(Beginning of Records supplied)
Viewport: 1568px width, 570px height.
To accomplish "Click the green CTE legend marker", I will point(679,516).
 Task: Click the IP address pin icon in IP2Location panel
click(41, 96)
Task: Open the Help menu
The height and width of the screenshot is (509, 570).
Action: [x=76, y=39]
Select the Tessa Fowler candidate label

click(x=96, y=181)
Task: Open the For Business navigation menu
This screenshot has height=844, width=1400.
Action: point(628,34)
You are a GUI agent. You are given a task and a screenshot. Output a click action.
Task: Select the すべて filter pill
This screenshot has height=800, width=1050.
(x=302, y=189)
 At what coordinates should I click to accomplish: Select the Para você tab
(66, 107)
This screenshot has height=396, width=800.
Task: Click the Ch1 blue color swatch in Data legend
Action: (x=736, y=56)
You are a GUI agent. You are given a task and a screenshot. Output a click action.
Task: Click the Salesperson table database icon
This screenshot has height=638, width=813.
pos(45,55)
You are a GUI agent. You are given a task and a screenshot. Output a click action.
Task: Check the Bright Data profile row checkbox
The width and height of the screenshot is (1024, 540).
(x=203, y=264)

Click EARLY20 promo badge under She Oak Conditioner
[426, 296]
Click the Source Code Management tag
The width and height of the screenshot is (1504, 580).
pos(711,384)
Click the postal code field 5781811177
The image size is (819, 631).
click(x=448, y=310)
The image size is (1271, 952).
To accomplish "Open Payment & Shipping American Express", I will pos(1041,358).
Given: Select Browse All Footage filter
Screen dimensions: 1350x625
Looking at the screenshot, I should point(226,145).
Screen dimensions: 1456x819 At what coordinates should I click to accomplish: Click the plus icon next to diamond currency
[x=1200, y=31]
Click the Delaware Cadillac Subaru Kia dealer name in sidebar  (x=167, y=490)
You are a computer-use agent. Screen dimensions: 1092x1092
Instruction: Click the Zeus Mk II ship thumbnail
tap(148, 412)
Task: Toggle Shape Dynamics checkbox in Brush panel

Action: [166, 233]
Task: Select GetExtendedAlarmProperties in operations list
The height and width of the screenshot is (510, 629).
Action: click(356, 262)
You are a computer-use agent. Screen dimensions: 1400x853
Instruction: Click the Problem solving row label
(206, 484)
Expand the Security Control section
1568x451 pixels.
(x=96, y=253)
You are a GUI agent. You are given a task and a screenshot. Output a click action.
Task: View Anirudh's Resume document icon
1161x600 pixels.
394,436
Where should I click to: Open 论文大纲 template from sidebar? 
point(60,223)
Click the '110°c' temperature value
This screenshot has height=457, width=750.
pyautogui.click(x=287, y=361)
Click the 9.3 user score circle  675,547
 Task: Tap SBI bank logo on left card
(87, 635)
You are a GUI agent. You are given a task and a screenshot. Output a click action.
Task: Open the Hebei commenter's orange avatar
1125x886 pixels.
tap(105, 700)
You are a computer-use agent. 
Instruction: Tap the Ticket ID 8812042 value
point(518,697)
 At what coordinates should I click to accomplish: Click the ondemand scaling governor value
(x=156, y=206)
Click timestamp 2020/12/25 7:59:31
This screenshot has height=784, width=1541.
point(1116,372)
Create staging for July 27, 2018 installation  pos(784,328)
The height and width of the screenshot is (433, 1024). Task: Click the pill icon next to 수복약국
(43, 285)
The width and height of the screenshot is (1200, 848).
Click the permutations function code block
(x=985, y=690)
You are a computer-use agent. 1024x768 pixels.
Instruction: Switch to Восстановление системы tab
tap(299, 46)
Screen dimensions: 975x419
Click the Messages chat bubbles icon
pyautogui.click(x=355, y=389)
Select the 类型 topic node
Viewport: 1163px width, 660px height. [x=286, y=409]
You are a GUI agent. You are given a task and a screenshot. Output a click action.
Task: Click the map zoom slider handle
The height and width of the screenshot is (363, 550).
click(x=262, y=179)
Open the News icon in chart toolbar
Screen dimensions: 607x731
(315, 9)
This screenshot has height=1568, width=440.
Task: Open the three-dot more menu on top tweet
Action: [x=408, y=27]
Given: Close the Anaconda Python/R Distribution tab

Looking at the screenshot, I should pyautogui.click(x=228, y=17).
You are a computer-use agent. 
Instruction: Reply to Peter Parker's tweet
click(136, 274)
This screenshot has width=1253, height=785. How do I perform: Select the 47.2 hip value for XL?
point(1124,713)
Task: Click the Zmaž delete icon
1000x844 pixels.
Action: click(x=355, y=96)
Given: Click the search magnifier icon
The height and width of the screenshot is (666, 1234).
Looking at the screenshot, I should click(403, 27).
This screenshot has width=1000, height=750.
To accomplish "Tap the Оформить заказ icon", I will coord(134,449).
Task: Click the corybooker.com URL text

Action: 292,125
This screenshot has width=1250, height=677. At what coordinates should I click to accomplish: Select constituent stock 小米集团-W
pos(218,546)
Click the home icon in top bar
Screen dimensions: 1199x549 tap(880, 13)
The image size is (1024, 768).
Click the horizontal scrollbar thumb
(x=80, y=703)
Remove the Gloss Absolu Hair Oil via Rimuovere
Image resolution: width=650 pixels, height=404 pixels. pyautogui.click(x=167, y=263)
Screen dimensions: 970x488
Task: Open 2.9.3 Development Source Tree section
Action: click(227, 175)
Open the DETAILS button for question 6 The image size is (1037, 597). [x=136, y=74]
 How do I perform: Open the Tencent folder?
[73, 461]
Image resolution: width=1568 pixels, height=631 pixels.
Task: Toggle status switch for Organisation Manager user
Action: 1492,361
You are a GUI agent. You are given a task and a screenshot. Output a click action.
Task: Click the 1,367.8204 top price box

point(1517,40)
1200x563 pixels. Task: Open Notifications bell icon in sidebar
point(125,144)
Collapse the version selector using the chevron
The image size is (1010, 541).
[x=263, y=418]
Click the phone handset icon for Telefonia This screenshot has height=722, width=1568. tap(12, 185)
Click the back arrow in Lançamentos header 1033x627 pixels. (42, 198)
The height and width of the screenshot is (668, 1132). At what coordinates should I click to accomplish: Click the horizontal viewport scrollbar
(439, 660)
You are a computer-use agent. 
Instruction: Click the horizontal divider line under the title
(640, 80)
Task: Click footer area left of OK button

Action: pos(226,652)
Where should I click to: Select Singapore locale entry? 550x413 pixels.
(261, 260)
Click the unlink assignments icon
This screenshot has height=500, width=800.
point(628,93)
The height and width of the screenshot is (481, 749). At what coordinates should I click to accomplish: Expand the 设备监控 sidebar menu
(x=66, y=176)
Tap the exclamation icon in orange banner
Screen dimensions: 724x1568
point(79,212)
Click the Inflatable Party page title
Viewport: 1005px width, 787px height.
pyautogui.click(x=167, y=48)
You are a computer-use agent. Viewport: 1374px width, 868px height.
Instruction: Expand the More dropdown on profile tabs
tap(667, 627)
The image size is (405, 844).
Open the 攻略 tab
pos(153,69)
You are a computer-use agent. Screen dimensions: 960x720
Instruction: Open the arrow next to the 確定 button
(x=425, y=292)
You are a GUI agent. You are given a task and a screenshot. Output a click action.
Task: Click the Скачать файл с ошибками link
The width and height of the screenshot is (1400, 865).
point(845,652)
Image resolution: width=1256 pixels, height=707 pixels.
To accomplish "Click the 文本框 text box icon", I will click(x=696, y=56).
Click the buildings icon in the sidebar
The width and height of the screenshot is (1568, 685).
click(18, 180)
(End of Records supplied)
** Required action **
All lines above that include the word "computer" should be located and copied.

** Answer section **
You are a computer-use agent. Screen dimensions: 1092x1092
You are a computer-use agent. Screen dimensions: 1400x853
You are a computer-use agent. 
You are a computer-use agent. 1024x768 pixels.
You are a computer-use agent. 
You are a computer-use agent. 
You are a computer-use agent. Viewport: 1374px width, 868px height.
You are a computer-use agent. Screen dimensions: 960x720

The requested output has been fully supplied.